- WRITTEN TASK A:
Decide whether each statement below agrees with the passage about the trial and the withheld files, answering yes or no and quoting the deciding words of the passage exactly: (i) the 30 year rule is supposed to have become a 20 year rule by now; (ii) a file on Anthony Blunt has been made available to the public; (iii) the writer doubts that the security services had infiltrated the trade unions.
- WRITTEN TASK B:
Rewrite the passage about the trial and the withheld files, starting with "The problem is" and going on through "60 years later.", with "government" changed to "state".

- QUOTED PASSAGE:
........
So this was a malicious prosecution using an arcane law precisely because there was nothing in more recent laws that allowed them to prosecute. These men hadn’t done anything wrong, or certainly nothing of any great consequence. They were pursued precisely for being key figures in a major strike in a massively important industry and standing up for the rights of ordinary people. That’s what this trial was about, of that I have no doubt.
As to the question of the involvement of the security services — again, I have no doubt they had infiltrated the trade unions. From everything I’ve ever read about MI5 they are very good at human intelligence, at getting people inside or recruiting people from inside any organisation they target. That part of this story isn’t really in dispute for me, the question is whether they were involved in this documentary.
The problem is that the answer to that is hidden in hundreds or possibly thousands of government files that have been retained for national security purposes. What that means is that under the 30 year rule, which is supposed to be a 20 year rule by now, all government departments are supposed to turn over all files to the National Archives. So all these 1973 files should have handed over in 2003 and made available to the public. There are some exemptions that mean departments can retain files — national security being one of them. A file on Anthony Blunt is still being kept secret, for example, and given the enormous coverage of the Cambridge Five one wonders what the hell is in that file that means it is still not available 60 years later.
........
- EXTRACTED INFORMATION:

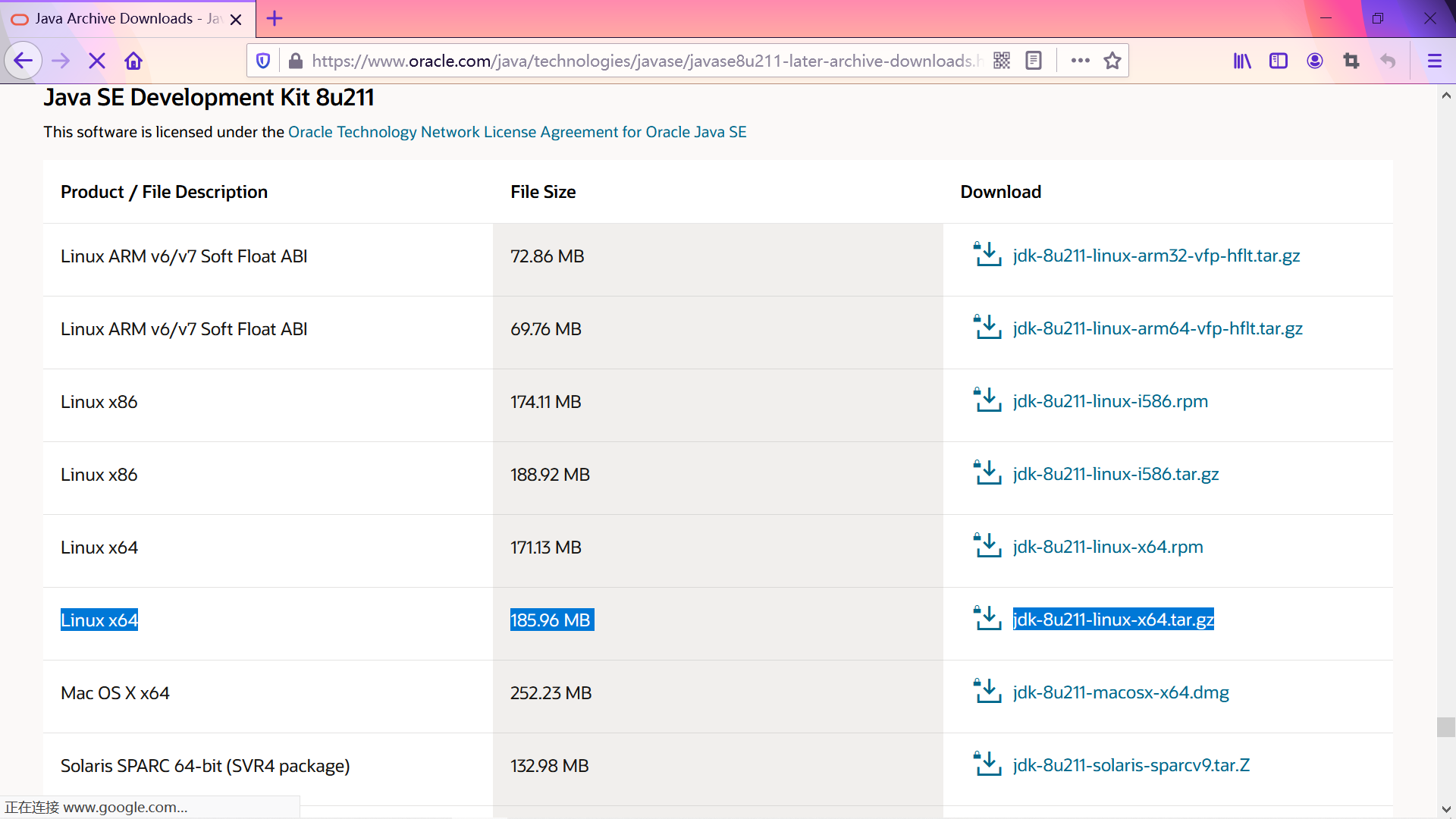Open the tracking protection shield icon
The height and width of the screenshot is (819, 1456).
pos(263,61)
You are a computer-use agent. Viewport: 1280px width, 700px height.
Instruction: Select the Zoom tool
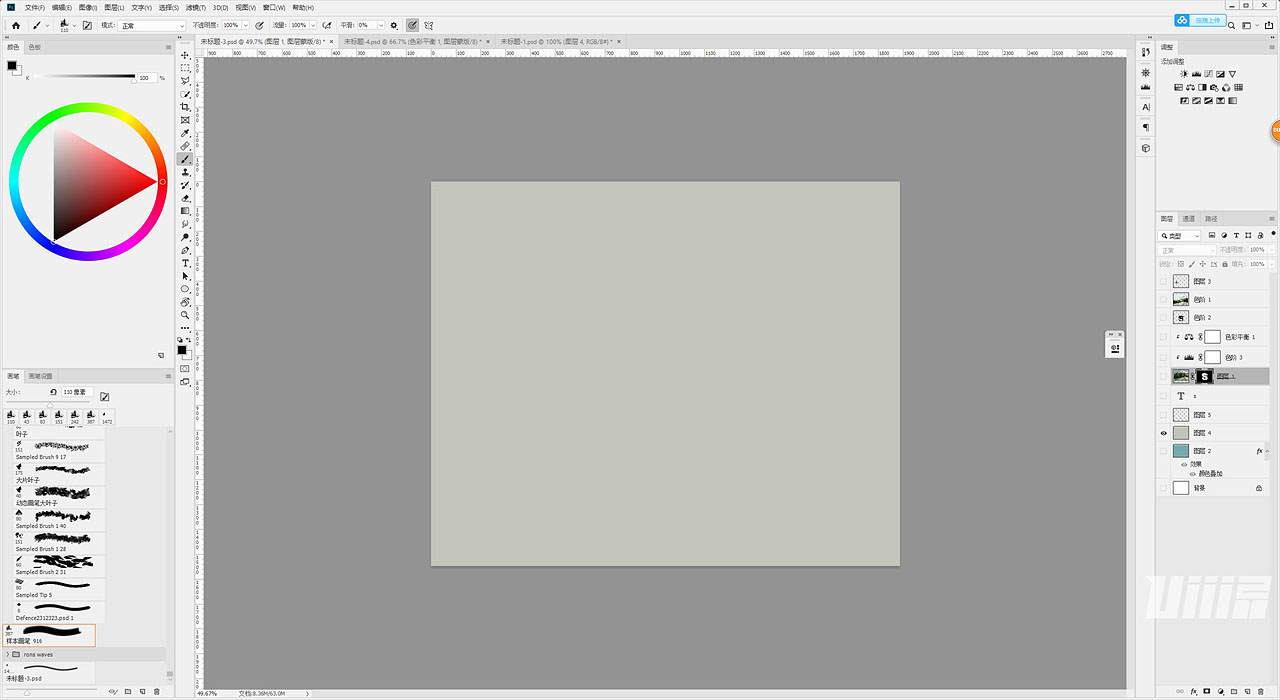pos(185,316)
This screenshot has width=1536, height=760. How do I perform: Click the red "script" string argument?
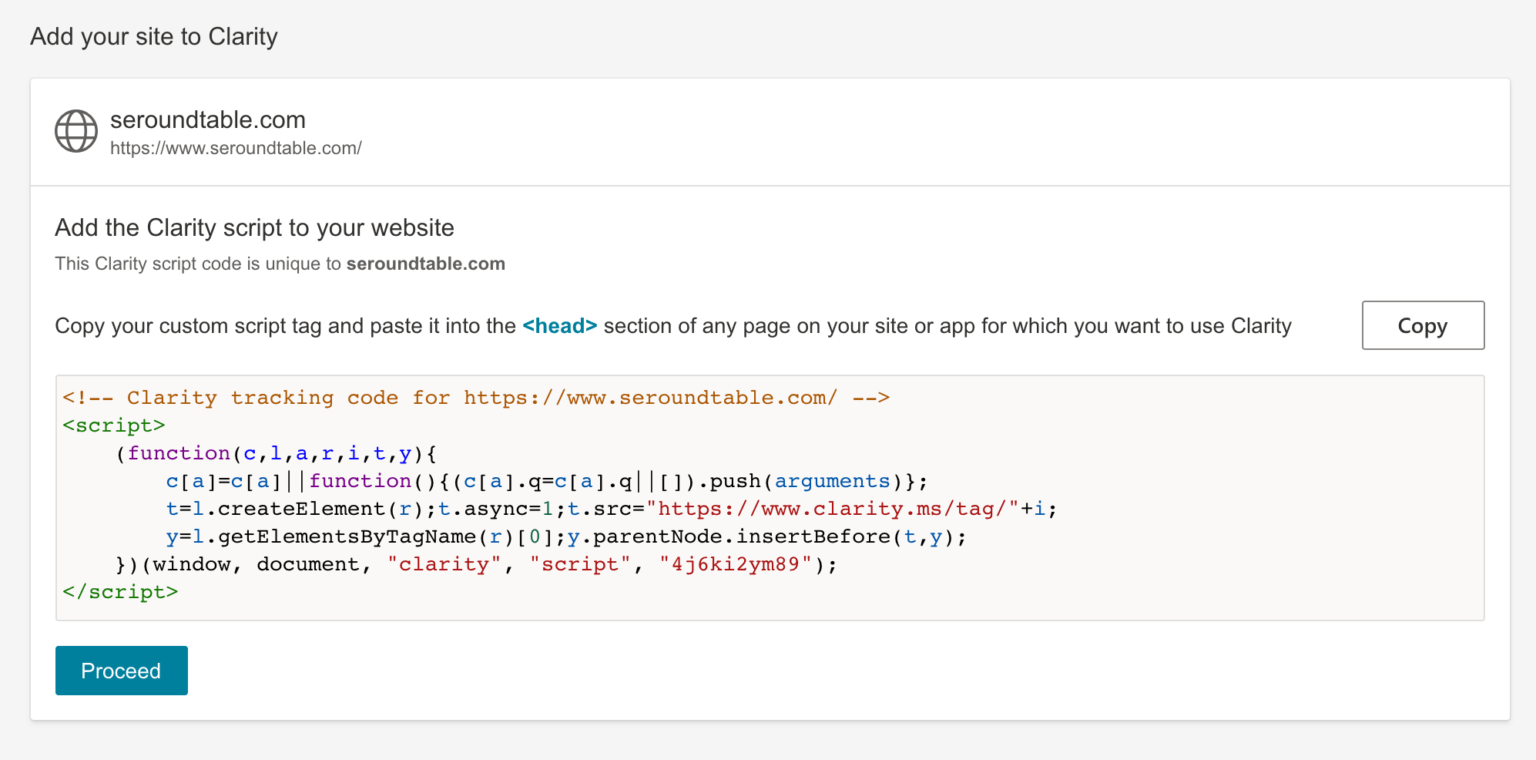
........
- RESULT A:
(i) Yes: "which is supposed to be a 20 year rule by now"
(ii) No: "A file on Anthony Blunt is still being kept secret"
(iii) No: "I have no doubt they had infiltrated the trade unions"

- RESULT B:
The problem is that the answer to that is hidden in hundreds or possibly thousands of state files that have been retained for national security purposes. What that means is that under the 30 year rule, which is supposed to be a 20 year rule by now, all state departments are supposed to turn over all files to the National Archives. So all these 1973 files should have handed over in 2003 and made available to the public. There are some exemptions that mean departments can retain files — national security being one of them. A file on Anthony Blunt is still being kept secret, for example, and given the enormous coverage of the Cambridge Five one wonders what the hell is in that file that means it is still not available 60 years later.